Why the EU underestimates money laundering – economy

Suddenly what was previously secret was public. In October, the International Consortium of Investigative Journalists (ICIJ) published together with 600 journalists worldwide, including colleagues from Süddeutsche Zeitungwho have favourited “Pandora Papers”. 35 heads of state and government appeared in the data, plus more than 300 politicians and officials – and countless criminals who parked or wanted to launder their money in tax havens, including gold smugglers, investment fraudsters, drug dealers and organized crime too.

The European police authority Europol is now using the findings from the extensive research as an opportunity for an alarming report. In “Shadow Money – The International Networks of Illicit Finance”, the investigators warn that the European Union has underestimated the issue of money laundering for years, that organized crime has built a financial shadow structure – and that this is causing massive damage to society. The Pandora Papers would have made clear the extent of financial crime that affects the entire EU.

Experts estimate that 7.5 trillion euros are in offshore paradises around the world, 1.5 trillion of this comes from the EU. The loss suffered as a result alone amounted to around 46 billion euros in 2016; there are no more recent figures. While most people usually associate the complex constructs of letterbox companies behind them with tax savings, Europol warns in particular that these offshore jurisdictions help serious criminals. According to Europol, they play a “key role in money laundering systems” which use organized crime to hide the real origin of their income.

This goes so far that professional money laundering has built a “parallel, underground financial system” that is “isolated from all legal financial supervisory mechanisms”, according to Europol. This enables them to hide their money, to push it across national borders and to make untraceable payments for corruption, for example, with which they buy influence in society. According to Europol, this is how a “global crime economy” is emerging.

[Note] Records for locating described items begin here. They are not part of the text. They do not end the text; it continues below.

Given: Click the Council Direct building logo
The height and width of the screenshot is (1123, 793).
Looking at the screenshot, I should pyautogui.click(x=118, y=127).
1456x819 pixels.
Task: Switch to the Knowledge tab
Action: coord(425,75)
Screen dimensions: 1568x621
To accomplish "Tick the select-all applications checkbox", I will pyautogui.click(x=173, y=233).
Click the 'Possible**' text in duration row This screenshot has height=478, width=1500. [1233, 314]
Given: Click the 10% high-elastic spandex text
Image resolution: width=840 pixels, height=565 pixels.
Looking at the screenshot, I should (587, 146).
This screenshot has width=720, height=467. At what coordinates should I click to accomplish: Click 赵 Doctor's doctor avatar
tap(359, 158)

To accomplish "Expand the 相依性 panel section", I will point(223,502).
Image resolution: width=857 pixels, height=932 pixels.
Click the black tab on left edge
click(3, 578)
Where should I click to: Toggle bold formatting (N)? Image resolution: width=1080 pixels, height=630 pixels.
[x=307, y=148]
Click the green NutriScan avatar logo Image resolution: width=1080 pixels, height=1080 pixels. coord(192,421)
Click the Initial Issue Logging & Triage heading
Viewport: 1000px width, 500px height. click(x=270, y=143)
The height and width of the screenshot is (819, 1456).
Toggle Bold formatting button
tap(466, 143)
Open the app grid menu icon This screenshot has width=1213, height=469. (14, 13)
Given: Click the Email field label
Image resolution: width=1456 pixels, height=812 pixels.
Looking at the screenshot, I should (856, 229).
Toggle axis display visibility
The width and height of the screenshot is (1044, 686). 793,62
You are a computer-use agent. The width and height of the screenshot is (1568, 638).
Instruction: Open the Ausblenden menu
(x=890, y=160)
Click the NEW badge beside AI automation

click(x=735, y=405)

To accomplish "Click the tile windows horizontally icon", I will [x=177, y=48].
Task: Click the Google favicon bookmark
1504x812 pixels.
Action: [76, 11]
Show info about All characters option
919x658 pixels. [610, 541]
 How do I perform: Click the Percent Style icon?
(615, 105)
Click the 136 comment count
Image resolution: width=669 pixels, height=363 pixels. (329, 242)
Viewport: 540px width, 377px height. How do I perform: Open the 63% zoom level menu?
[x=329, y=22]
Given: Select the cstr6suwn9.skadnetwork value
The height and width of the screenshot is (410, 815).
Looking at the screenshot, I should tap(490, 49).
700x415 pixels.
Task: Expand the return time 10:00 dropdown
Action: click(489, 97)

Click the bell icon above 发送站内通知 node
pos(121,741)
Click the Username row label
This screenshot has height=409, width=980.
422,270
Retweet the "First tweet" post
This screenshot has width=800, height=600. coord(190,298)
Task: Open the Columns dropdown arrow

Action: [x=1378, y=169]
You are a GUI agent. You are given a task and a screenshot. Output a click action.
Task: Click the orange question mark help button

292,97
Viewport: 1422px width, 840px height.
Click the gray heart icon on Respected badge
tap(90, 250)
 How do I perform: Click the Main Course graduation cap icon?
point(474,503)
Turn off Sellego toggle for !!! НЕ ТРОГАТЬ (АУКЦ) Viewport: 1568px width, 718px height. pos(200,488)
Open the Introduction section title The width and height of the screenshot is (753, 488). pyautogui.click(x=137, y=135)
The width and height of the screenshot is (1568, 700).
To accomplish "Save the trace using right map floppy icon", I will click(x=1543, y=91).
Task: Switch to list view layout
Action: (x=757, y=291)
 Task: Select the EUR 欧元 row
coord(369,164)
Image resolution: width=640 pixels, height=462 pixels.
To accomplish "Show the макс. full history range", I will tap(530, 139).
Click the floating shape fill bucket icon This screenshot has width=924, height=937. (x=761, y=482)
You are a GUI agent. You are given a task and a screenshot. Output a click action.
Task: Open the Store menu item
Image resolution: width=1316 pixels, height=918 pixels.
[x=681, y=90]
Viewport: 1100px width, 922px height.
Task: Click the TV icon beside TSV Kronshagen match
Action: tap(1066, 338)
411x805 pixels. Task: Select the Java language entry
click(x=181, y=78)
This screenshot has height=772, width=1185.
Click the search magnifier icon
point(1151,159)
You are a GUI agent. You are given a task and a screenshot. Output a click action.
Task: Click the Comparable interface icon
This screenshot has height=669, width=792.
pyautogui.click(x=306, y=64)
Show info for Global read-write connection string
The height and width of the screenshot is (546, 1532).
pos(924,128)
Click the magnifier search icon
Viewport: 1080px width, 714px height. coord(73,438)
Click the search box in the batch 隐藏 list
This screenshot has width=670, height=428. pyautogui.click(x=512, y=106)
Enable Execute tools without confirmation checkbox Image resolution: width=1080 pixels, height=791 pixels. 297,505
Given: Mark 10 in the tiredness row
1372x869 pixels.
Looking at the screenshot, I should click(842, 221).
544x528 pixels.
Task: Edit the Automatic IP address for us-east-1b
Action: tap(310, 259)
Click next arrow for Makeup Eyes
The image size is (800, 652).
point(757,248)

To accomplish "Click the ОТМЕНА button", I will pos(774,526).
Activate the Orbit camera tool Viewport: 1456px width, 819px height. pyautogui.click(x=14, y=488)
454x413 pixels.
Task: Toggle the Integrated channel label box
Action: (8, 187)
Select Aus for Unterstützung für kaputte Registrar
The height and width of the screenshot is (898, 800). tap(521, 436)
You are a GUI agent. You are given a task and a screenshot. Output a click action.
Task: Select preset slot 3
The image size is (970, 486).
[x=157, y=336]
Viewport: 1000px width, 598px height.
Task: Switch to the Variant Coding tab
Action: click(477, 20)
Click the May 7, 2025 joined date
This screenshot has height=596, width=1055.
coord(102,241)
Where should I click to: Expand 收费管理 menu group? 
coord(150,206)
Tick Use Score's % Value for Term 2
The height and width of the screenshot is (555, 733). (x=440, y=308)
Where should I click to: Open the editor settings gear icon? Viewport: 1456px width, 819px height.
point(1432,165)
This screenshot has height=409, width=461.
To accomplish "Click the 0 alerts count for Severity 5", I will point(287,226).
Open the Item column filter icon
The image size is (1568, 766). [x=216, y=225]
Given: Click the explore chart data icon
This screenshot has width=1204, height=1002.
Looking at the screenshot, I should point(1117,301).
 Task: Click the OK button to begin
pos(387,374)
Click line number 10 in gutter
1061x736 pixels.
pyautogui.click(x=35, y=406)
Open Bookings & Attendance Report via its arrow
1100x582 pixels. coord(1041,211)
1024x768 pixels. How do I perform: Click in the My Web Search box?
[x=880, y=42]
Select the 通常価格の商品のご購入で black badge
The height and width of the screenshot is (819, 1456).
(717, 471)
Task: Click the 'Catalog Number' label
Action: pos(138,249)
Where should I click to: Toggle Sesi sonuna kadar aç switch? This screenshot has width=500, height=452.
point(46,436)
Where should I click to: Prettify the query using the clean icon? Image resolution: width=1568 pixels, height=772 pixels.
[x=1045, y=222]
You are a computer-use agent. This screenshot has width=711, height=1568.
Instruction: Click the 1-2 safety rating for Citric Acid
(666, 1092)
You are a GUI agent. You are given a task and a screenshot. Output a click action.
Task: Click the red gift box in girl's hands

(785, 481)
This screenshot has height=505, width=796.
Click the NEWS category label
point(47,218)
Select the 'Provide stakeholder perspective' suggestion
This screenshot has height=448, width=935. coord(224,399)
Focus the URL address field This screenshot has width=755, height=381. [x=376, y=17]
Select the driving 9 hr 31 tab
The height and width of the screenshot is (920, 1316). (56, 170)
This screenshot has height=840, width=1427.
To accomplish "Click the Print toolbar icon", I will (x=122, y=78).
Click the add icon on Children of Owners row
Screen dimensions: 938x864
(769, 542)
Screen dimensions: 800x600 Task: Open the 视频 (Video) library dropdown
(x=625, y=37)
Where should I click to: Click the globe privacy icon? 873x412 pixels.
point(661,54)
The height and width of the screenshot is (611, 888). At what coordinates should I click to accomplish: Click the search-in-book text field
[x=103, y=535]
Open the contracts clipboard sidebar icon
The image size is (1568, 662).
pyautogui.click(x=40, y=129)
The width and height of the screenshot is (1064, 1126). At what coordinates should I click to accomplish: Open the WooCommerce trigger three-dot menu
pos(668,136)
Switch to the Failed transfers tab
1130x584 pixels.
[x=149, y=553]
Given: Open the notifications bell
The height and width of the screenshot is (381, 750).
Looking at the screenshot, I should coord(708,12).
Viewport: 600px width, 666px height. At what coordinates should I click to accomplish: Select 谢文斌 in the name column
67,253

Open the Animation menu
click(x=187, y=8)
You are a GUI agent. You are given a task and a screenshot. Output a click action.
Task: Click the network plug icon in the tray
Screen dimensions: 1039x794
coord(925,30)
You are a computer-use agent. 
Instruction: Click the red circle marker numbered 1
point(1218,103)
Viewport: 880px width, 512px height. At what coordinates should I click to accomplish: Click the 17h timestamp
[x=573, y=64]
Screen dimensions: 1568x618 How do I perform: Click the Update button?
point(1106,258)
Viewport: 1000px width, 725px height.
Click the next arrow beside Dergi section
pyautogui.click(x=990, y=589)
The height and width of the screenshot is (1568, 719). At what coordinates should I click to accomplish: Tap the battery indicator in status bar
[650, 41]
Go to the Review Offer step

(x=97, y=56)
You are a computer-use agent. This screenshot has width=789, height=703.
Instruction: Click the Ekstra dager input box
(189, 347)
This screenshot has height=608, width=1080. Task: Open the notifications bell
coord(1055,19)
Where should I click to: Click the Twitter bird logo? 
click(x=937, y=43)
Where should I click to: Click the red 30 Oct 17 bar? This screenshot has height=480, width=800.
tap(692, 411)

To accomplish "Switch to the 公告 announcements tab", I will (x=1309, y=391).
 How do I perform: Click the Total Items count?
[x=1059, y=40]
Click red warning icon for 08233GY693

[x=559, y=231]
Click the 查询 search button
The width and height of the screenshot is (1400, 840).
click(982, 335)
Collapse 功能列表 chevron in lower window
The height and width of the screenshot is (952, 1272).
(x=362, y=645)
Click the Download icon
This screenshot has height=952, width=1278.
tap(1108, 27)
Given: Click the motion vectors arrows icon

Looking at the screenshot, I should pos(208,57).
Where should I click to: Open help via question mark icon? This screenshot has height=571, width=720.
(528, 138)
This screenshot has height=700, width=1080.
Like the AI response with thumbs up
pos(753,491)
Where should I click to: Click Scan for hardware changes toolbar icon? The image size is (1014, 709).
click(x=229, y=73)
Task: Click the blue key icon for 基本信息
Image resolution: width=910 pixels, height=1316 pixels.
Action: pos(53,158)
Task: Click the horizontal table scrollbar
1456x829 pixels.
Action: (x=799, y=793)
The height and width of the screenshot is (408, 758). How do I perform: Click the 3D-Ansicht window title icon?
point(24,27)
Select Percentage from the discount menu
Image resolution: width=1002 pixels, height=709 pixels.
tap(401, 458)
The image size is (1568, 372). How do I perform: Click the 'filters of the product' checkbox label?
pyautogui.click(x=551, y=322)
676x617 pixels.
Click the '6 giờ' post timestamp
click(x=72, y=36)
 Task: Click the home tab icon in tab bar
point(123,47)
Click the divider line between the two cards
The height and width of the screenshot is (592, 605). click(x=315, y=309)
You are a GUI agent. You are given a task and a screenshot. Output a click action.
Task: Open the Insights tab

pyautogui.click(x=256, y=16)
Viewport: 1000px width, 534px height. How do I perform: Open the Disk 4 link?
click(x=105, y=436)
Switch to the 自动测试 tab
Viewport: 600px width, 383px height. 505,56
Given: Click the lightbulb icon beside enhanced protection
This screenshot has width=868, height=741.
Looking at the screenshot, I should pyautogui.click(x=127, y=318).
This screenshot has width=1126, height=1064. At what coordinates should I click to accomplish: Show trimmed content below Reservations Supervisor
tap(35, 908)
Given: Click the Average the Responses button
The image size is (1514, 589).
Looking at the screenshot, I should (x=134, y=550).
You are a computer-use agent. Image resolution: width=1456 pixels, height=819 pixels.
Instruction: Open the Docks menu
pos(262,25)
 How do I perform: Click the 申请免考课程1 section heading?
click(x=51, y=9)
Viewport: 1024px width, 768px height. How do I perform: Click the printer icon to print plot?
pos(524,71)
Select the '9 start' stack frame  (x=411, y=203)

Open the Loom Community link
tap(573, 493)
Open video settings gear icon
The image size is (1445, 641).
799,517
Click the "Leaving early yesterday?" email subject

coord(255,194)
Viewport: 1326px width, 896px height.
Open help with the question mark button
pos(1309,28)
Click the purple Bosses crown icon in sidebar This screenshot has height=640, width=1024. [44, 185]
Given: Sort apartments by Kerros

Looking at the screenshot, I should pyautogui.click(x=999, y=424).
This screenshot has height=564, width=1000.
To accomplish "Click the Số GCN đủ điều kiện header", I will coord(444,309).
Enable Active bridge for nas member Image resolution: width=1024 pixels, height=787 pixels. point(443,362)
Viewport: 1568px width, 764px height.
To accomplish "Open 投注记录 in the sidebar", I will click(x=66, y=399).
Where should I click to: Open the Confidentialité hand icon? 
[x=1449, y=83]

Gangsters hide in tax havens with their money

The supervisors and the investigators hardly have a chance to stop these machinations as long as there are tax havens, for example. In and behind these, the gangsters hide with their money, because the rules and laws there are lax and often serve to protect the real beneficiaries. The states are trying to freeze the proceeds of crime, but the EU is not really successful, as a figure from 2016 shows. According to this, 98 percent of the proceeds from crime remain in the hands of criminals.

All of this has serious consequences for society as a whole that go far beyond the spread of criminal structures. Almost every legal business in the EU can be affected by the effects. According to Europol, these include “the infiltration of legal transactions, the distortion of competition and the free market environment, the damage to corporate structures, the endangerment of economic sectors and the endangerment of financial institutions in a way that can affect entire financial systems”.

This is also dangerous because the criminal world always affects the daily lives of millions of people. Europol Director Catherine De Bolle, for example, said in an interview with the Belgian weekly magazine Crack On the report: “When criminal groups launder money by buying real estate in certain European cities, this leads to an infiltration – the mixing of the legal upper world with the criminal underworld. And this infiltration weakens society, the economy and the rule of law.”

De Bolle now sees the EU’s turn to oppose this development. Criminals would always look for loopholes and close all loopholes, that will not be possible, she says. “But we have to close as many doors as possible in Europe.”